I did discover a way to keep my baby brother from playing my cartridge games. I didn’t have a joystick for a long time, so most of my games were played with the keyboard. And turning off the CAPS LOCK key rendered the keyboard controls useless. So I told my brother that the computer didn’t like him and invited him to try playing games (as I casually turned off CAPS LOCK). I was such a cruel bastard. :smiley:

Game cartridges that I can remember:

GORF
Cosmic Cruncher
Poker
Chess
Radar Rat Race
Voodoo Castle
The Count
Space Invaders
Visible Solar System

Moved on to an Apple //c a couple of years later.

I started out on a Sinclair ZX-81, then on to a TS-1000. I even got the TS-1500 printer. I’ve still got them too, even an extra roll of thermal paper for the printer! :cool:

I never had a C-64, but I jumped ahead to the Plus/4. As soon as it was clear that was going nowhere I got a C-128, which is where I really started to program things.
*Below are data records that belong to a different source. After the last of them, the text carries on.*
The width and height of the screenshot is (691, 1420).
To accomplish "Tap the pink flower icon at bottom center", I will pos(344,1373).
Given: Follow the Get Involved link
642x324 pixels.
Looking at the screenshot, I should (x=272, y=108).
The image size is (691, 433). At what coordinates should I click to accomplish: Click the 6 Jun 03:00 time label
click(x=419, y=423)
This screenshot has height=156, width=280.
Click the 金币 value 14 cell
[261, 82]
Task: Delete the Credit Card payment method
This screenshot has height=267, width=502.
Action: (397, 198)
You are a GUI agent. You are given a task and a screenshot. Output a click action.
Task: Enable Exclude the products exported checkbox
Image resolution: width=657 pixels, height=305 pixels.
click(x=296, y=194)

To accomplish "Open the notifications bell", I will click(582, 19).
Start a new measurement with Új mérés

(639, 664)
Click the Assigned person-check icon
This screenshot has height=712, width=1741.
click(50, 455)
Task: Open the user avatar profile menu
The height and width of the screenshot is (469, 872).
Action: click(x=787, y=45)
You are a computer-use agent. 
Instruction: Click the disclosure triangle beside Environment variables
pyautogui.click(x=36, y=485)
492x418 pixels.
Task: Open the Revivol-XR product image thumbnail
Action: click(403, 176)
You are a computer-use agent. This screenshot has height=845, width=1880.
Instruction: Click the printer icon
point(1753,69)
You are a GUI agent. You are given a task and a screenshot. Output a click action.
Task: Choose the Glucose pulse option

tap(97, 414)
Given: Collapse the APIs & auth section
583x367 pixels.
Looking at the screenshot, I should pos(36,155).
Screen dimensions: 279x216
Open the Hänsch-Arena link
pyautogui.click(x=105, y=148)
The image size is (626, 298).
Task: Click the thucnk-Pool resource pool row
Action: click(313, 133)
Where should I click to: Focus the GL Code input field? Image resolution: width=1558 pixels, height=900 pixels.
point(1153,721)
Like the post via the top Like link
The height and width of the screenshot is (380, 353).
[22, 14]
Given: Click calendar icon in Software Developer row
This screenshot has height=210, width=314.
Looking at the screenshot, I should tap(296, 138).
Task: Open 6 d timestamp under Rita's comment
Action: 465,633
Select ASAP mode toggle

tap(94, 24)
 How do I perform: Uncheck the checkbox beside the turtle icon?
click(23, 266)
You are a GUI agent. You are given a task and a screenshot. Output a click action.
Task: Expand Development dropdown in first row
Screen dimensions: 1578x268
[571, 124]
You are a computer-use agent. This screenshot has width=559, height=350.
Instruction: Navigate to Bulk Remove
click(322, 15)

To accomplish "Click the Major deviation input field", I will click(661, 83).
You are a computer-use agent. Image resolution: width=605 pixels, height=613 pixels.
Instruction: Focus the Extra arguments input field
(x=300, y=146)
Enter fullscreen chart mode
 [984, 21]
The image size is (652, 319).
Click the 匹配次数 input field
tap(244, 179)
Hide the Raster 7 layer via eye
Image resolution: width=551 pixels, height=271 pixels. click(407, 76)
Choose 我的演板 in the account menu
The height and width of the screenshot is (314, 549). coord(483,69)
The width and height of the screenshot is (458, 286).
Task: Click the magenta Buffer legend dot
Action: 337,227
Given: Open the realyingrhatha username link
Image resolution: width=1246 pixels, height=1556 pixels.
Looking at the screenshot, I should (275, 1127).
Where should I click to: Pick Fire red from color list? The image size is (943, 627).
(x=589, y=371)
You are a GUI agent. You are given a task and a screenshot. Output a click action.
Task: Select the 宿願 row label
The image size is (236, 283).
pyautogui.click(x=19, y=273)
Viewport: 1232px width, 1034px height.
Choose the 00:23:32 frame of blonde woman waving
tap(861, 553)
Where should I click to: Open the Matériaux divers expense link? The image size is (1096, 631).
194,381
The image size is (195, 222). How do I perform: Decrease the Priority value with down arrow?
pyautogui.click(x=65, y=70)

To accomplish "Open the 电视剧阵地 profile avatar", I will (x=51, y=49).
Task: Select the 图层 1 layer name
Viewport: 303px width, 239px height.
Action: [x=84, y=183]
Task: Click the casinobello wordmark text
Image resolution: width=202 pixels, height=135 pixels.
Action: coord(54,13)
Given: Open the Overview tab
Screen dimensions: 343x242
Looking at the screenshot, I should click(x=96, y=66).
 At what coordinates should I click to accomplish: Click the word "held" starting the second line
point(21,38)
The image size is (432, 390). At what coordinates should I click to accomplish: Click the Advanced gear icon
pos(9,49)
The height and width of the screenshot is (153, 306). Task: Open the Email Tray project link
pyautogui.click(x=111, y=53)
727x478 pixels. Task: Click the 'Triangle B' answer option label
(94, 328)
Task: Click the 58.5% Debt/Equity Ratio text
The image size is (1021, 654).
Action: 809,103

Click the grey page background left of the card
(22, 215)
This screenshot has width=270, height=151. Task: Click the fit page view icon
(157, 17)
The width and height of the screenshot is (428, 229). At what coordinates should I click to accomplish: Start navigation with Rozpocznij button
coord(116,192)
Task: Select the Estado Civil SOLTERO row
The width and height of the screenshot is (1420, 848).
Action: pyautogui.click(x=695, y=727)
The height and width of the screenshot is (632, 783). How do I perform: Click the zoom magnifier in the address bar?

Spent my free time in high school trying to write a text adventure game like Zork, etc., all in BASIC. I never actually got very far with a plot or anything, I spent all my time trying to get it to parse sentences just like an Infocom game. (Emphasis on the word ‘trying’.)

Sometime I’m going to pick up a really cheap PC so I can connect the 1541 drive to it and backup all my old floppy disks. Then I’ll run a Commodore emulator on my Mac. I’ve already got the cable that connects the drive.

Ah yes, we had one of those too, hence the confusion. Now i can’t remember which games were on which computer.

Loved 'em! I met my husband on one of them. We’ve been married for 18 years. It was all because of that little Ins/Del key. Found out it stood for Instant Delight. :wink:

I also had the tapes at first. I really liked the flight simulator on tape. Eerily, I used to “fly” between the twin towers.

“Kids are knocking down my door to get to my Commodore 64!”

Ah yes. Nifty machine. Never had one, friends did. Love to play.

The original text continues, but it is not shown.